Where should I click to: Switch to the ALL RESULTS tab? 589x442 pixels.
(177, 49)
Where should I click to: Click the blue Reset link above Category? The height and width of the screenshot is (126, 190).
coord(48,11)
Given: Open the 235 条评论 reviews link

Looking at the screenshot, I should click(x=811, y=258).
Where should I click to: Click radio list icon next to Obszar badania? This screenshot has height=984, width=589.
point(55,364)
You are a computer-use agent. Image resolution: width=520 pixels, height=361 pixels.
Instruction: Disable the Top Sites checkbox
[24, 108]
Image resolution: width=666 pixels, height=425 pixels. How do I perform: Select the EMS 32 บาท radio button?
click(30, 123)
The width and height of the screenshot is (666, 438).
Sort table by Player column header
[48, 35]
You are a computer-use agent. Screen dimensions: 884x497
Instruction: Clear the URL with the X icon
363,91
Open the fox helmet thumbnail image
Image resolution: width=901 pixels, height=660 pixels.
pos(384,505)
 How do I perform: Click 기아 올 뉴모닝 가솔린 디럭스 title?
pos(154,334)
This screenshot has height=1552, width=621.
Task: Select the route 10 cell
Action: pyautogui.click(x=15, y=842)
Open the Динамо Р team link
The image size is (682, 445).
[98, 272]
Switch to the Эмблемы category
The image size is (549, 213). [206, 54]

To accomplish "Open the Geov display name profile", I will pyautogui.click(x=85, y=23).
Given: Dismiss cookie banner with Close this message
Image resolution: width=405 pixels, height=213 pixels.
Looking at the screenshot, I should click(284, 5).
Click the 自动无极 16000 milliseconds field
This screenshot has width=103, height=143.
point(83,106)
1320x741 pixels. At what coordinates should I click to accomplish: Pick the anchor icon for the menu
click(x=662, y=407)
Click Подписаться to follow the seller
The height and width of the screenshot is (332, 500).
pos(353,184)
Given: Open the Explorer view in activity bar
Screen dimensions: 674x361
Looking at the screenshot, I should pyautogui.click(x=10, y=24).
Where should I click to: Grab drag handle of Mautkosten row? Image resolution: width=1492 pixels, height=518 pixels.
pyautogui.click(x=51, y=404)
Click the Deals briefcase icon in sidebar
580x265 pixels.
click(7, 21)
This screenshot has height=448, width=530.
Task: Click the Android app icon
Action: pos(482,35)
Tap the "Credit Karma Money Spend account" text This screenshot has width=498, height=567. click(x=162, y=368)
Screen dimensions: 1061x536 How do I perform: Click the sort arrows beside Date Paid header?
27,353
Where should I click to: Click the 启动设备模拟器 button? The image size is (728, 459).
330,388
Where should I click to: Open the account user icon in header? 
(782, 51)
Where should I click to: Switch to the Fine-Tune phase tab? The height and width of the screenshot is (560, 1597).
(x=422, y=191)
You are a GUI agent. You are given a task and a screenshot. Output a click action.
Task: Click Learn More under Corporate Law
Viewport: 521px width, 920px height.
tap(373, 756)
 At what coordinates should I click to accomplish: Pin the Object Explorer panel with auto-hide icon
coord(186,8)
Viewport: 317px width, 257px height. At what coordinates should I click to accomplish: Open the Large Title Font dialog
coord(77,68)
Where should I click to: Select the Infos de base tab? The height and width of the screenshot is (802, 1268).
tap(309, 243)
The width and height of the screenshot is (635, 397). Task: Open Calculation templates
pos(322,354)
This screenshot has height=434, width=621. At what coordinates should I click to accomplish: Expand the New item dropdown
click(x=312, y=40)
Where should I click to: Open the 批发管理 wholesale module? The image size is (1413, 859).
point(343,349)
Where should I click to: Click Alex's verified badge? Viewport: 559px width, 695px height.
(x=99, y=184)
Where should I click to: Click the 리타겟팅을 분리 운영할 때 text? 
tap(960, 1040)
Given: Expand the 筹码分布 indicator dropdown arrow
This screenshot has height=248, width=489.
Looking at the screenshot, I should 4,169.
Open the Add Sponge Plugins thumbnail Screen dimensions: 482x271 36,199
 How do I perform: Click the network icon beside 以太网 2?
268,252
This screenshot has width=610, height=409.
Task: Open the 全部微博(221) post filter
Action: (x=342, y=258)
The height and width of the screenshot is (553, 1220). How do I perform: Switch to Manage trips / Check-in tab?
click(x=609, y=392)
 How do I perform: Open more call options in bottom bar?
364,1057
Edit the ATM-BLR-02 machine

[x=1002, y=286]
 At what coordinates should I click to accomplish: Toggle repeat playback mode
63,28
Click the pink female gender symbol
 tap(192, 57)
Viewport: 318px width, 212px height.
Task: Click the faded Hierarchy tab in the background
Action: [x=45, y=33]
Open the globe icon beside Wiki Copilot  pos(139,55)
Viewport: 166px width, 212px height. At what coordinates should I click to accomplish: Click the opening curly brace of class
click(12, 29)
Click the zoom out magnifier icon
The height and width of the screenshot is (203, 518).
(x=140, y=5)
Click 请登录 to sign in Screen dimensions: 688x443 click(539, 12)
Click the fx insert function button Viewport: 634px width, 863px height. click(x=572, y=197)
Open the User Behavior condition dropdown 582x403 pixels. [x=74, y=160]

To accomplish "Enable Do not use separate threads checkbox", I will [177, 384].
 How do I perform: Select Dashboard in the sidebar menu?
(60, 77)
= = = = =
Take exactly the lines from the one containing "Instruction: Clear the URL with the X icon" through the one containing "Given: Dismiss cookie" in the data above, and output them with nothing added.

#### Task answer:
Instruction: Clear the URL with the X icon
363,91
Open the fox helmet thumbnail image
Image resolution: width=901 pixels, height=660 pixels.
pos(384,505)
 How do I perform: Click 기아 올 뉴모닝 가솔린 디럭스 title?
pos(154,334)
This screenshot has height=1552, width=621.
Task: Select the route 10 cell
Action: pyautogui.click(x=15, y=842)
Open the Динамо Р team link
The image size is (682, 445).
[98, 272]
Switch to the Эмблемы category
The image size is (549, 213). [206, 54]

To accomplish "Open the Geov display name profile", I will pyautogui.click(x=85, y=23).
Given: Dismiss cookie banner with Close this message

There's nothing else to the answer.